I m Grunde war der Rio+20-Gipfel bereits vorbei, bevor er offiziell eröffnet wurde: An der windelweichen Abschlusserklärung, die Brasiliens Außenminister Antonio Patriota am Dienstag per Akklamation absegnen ließ, wird sich nichts Grundlegendes mehr ändern. Inmitten der Finanzkrise hat die Umwelt kaum eine Chance: Berlin und Brüssel stecken ihre Steuermilliarden lieber in die Rettung von Banken, als den armen Ländern des Südens den ökologischen Umbau ihrer Gesellschaften zu erleichtern.
Aggressiv versuchen der Norden, Banken und Unternehmen, über das Paradigma der Green Economy neue Geschäftsfelder zu erschließen. Die Verwässerung dieses Konzepts gehört zu den wenigen erfreulichen Ergebnissen von Rio. Die USA wollten gar das 1992 eingeführte Prinzip der „gemeinsamen, aber differenzierten Verantwortung“ entsorgen, das die größten Verschmutzer besonders in die Pflicht nimmt – theoretisch. Verständlich, dass die Entwicklungsländer der G-77-Gruppe und China kaum zu Konzessionen bereit waren. Selbstbewusster denn je pochen sie auf ihre Souveränität.

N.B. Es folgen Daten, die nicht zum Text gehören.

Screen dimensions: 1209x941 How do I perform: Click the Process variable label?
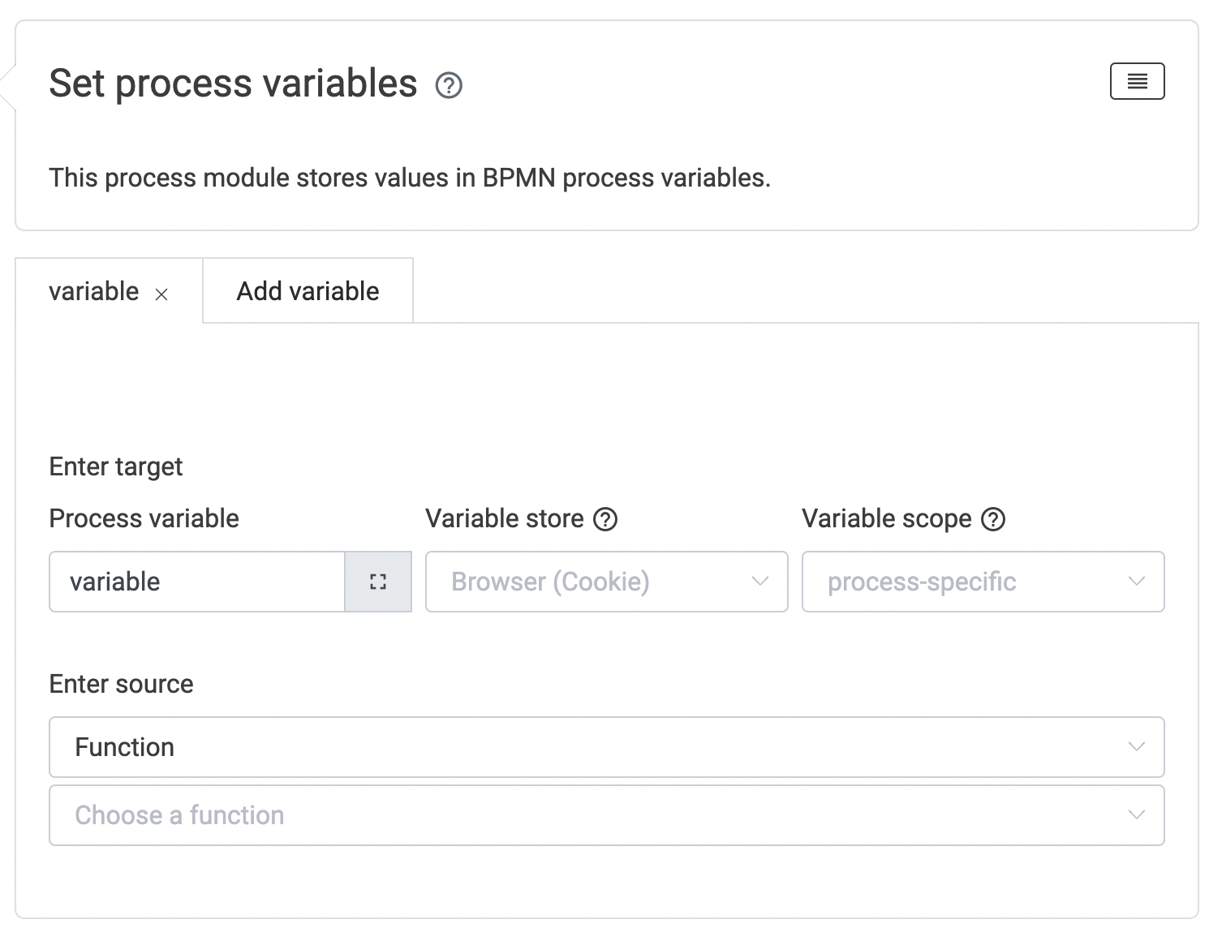pos(144,518)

Beim Meeresschutz mussten Südamerika, die EU und die Inselstaaten eine bittere Niederlage einstecken: Ein Bündnis der Bremser von den USA, Kanada und Russland über Japan bis Venezuela verhinderte handfeste Fortschritte – der Wille zur ungezügelten Ressourcenausbeutung kennt keine ideologischen Grenzen.

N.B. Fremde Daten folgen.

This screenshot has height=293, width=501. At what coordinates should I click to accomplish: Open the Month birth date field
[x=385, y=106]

Dass die Kluft zwischen objektivem Reformbedarf und der Einigung auf den kleinsten gemeinsamen Nenner tief ist, liegt in der Natur der UN-Megakonferenzen. Echte Schritte hin zu einer ökosozialen Wende lassen sich viel leichter auf lokaler, regionaler und selbst nationaler Ebene erzielen. So gesehen, ist die frühe Einigung auch eine Chance: Ohne die hektische Verhandlerei der letzten drei Klimakonferenzen könnten sich die Delegierten eher neuen Ansätzen öffnen.